Peripheral blood samples collected from P. falciparum malaria patients of Ambikapur were employed to isolate genomic DNA using QIAamp DNA Blood Midi Kit (Qiagen, Hilden, Germany) following manufacturer’s protocol. Overall, 98 P. falciparum infected blood samples, 41 from Chhattisgarh and 57 from West Bengal, detected through Giemsa-stained thick and thin smears, were selected for this study. Patients suffering from co-infection with Plasmodium vivax were excluded from the analysis. In addition, patients with acute lower respiratory tract infection, bacteraemia, measles, severe diarrhoea with dehydration and other chronic or severe conditions, such as cardiac, renal or hepatic diseases, AIDS, G6PD deficiency, sickle cell anaemia, typhoid and cancer were also excluded.

PCR amplification and cloning of PCR amplicons

Oligonucleotide primers were designed for each target region using P. falciparum genomic DNA sequence (3D7 strain: GenBank accession number U65407.1) (Fig. 1). Primers were designed from the conserved sequences located on the both end of hypervariable block 2 (MSP1 block 2 forward: 5′-CACATGAAAGTTATCAAGAACTTGTC-3′, MSP1 block 2 reverse: 5′-TAAGTACGTCTAATTCATTTGCACG-3′) [29]. Region encoding the receptor binding site of MSP1 (MSP1-19) was also PCR amplified using MSP1-19 forward: 5′-CGTCACCAGCAAAAACAGACGAAC-3′ and MSP1-19 reverse: 5′-TGCTACCTGAATCTTCTTCGGTAC-3′ primers. Amplification of both target regions was performed in 15 μL reaction mixtures containing 0.2 mM dNTP, 1.5 mM MgCl2, 0.4 μM of each primer, and 1 U of GoTaq® Flexi DNA polymerase (Promega). The cycling conditions for PCR consisted of an initial denaturation at 94 °C for 5 min, followed by 35 cycles of denaturation at 94 °C for 45 s, annealing at 58 °C for 45 s, extension at 72 °C for 45 s, and a final extension at 72° C for 5 min using a thermal cycler (Applied Biosystems® GeneAmp® PCR System 9700). The amplicons were visualized using UV transillumination on gel documentation system (Biostep) following electrophoresis on 2% agarose gel (Promega). PCR products showing single band were purified by Qiaquick gel extraction kit (QIAGEN India Pvt. Ltd, Hilden, Germany) and sequenced. PCR amplicons showing more than one band in gel electrophoresis images were suspected to represent multiclonal infections. To analyse those samples, each PCR product showing multiple bands was cloned in pTZ57R/T vector using InsTAclone PCR Cloning Kit (Fermentas) and transformed into DH5α Escherichia coli strain. Transformed E. coli were cultured on Luria–Bertani Agar containing 100 μg/μL Ampicillin. Ten colonies were chosen arbitrarily for each PCR amplicon to isolate the plasmids. Altogether, 16 samples showing multiple bands were analysed.

Fig. 1
figure 1

Schematic representation of P. falciparum merozoite surface protein 1 (MSP1). The regions subjected to sequence analysis were highlighted using broken lines

Sequencing

Purified PCR products showing single band and each of the isolated plasmids containing single genotype were sequenced using the same primers used in PCR. Sequencing PCR protocol was programmed with an initial denaturation at 94 °C for 30 s followed by 25 cycles (or 29 cycles, while plasmid DNA was used as templates) of denaturation at 94 °C for 10 s, holding for 10 s at 50 °C and extension for 4 min at 60 °C and finally stored at 4 °C. Sequencing was carried out in both directions, using the forward and reverse primers and Big Dye v3.1 dye terminator chemistry. The products were resolved on ABI Prism 3100 Genetic Analyzer (Applied Biosystems, Foster City, CA).

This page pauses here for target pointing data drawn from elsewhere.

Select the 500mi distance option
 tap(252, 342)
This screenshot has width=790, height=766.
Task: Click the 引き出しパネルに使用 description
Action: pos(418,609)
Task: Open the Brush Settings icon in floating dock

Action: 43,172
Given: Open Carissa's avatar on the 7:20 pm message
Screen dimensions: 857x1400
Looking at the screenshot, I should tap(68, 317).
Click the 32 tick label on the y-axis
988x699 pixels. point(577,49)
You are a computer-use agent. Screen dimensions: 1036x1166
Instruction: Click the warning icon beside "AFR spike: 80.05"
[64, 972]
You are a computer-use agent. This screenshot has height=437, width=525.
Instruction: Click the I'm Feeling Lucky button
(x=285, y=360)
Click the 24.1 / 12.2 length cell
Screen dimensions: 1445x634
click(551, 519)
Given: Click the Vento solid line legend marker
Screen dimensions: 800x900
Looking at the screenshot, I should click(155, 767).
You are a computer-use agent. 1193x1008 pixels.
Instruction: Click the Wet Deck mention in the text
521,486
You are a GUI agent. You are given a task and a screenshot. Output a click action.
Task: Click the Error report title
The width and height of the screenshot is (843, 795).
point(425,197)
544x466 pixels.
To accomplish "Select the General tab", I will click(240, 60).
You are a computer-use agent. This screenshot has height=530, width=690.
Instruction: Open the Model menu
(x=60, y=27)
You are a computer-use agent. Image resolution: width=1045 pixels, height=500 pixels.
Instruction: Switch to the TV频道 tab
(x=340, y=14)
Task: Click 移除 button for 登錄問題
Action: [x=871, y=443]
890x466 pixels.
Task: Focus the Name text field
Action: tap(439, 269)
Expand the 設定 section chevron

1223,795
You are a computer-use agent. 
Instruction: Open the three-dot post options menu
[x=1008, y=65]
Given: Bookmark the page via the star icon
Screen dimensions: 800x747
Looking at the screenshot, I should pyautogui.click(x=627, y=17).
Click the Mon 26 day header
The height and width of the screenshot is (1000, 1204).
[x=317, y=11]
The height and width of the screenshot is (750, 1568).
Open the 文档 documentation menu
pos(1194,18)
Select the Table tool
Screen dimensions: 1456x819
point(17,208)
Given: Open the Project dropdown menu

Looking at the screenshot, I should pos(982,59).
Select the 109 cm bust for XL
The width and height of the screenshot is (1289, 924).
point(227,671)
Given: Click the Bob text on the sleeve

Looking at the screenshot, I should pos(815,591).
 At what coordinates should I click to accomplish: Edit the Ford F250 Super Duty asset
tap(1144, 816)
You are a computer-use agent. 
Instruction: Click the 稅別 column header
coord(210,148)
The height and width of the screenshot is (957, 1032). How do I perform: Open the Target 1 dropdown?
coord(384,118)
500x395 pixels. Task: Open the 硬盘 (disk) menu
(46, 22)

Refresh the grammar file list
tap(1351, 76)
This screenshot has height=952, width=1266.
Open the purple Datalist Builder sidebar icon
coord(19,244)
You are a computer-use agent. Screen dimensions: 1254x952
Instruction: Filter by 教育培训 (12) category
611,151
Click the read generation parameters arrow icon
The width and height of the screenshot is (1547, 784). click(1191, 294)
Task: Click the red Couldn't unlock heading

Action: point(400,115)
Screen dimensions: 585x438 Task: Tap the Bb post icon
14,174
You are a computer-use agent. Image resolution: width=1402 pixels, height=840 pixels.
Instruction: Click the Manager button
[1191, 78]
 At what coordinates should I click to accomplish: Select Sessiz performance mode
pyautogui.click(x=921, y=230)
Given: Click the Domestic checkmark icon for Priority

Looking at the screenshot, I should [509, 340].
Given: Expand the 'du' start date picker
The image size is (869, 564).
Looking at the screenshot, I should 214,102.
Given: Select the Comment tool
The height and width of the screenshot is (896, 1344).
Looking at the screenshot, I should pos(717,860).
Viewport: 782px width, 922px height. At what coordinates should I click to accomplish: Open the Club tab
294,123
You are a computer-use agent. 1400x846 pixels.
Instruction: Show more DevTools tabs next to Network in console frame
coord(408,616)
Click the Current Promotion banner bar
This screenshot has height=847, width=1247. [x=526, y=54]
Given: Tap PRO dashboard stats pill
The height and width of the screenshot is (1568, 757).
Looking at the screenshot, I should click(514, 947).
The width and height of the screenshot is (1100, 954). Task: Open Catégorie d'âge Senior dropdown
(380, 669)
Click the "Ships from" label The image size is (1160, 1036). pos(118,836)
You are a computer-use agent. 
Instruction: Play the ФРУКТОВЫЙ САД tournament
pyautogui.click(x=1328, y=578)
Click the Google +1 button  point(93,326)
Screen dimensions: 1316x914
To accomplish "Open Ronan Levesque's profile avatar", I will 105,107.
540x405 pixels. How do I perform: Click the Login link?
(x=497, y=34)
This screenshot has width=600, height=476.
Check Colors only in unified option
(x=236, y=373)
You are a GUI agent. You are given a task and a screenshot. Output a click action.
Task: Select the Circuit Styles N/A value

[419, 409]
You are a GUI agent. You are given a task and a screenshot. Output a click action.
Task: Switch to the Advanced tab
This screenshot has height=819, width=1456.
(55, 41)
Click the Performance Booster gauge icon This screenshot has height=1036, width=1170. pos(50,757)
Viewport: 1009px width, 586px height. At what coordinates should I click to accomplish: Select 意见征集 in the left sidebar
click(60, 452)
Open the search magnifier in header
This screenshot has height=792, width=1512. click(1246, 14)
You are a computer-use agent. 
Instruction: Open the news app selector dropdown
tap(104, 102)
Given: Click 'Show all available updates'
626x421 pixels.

Sequence alignment and data analysis

Raw sequence data files from field isolates were manually revised to exclude signal noises. To compare the sequence identity, NCBI BLAST analysis was performed with all test sequences [30, 31]. Nucleotide sequences generated were submitted to the GenBank database under accession numbers MF772523–MF772713. MEGA7 tool was used to perform multiple sequence alignment and to translate DNA sequences into amino acid codes. Allele specific sequence motifs were used to search MSP1 block 2 sequences to assign family types. Sequences belonging to a given family were clustered to detect the pattern of fragment length polymorphism [32]. Based on nucleotide sequences pertaining to block 2, phylogenetic tree representing each allele family was constructed using maximum Parsimony method (MEGA7). This assisted further sub-classification of each allele types.

Association of allele frequency with transmission intensity, disease severity and multiclonality were examined using Chi square statistics while between group comparisons of multiplicity of infection (MOI) were conducted using Student’s t-test [33]. A p value < 0.05 was considered to be statistically significant. Single nucleotide variations (SNVs) were used to estimate several genetic diversity parameters using DnaSPv5 [34, 35]. These included (i) number of segregating sites (S), (ii) average number of pairwise nucleotide differences within population (k), (iii) average number of observed nucleotide differences per site between any two sequences (π), (iv) Watterson’s θ (θw). Estimation of Tajima’s D, Fu & Li’s statistics and the minimum number of recombination event (Rm) in regions corresponding to MSP1 block 2 and MSP1-19 was carried out using DnaSPv5. Tajima’s D and Fu & Li’s statistics were used to assess the neutral theory of evolution. The significance of Tajima’s D statistics was indicated by its confidence limits while that of Fu and Li’s D* and F* statistics were represented by its critical values [36,37,38]. The intra- and inter-population genetic differentiation were measured by the fixation index (FST) using the Arlequin software package version 3.5 [39, 40].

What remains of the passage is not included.